**Provided passage**
For purposes of this Award Agreement, “Good Reason” shall mean any reduction in the aggregate value of your compensation (including base salary and bonus), or a substantial reduction in the aggregate value of benefits
provided to you; provided, however, that Company-initiated across-the-board reductions in compensation or benefits affecting substantially all employees shall alone not be considered Good Reason.
a. How to
Exercise. The Stock Options hereby granted shall be exercised by written notice to the Vice President-Compensation and Benefits, or by such other means as the Committee shall prescribe. At or before issuance by the Company of the Shares to
you pursuant to exercise of the Stock Options, you shall either (i) make payment to the Company of an amount equal to the exercise price of such Shares in United States dollars, or the equivalent thereof acceptable to the Company, or (ii) subject to
the approval of the Committee, you may be permitted to exercise pursuant to a broker-assisted “cashless exercise” procedure, as permitted under the Federal Reserve Board’s Regulation T, subject to securities law restrictions, or (iii)

**Data segment**
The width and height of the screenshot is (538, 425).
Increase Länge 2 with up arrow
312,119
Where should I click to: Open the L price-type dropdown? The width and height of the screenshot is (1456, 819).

**Task to carry out**
Pick up the stock option award agreement text at its final words and write what comes next.

**Answer to the problem**
by any other means which the Committee, in its sole discretion, determines to be consistent with the Plan’s purpose and applicable law. Under a “cashless exercise,” you would receive the net number of Shares after taking into account
both the exercise price and any required tax withholding. No fractional Shares shall be issued or delivered. Fractional Shares shall be paid out in cash.
b. Who Can Exercise. Except as provided in the Plan, during your lifetime, the Stock Options shall be exercisable only by you. No assignment
or transfer of the Stock Options, whether voluntary or involuntary, by operation of law or otherwise, except by will or the laws of descent and distribution or as otherwise required by applicable law, shall vest in the assignee or transferee any
interest whatsoever. Upon your death, your estate (or the beneficiary that receives the Stock Options under your will) may exercise the vested Stock Options.
c. Tax Withholding. The Company shall have the power and the right to deduct or withhold, or require you or your beneficiary to remit to
the Company, an amount sufficient to satisfy federal, state, and local taxes, domestic or foreign, required by law or regulation to be withheld with respect to any taxable event arising as a result of this Award Agreement.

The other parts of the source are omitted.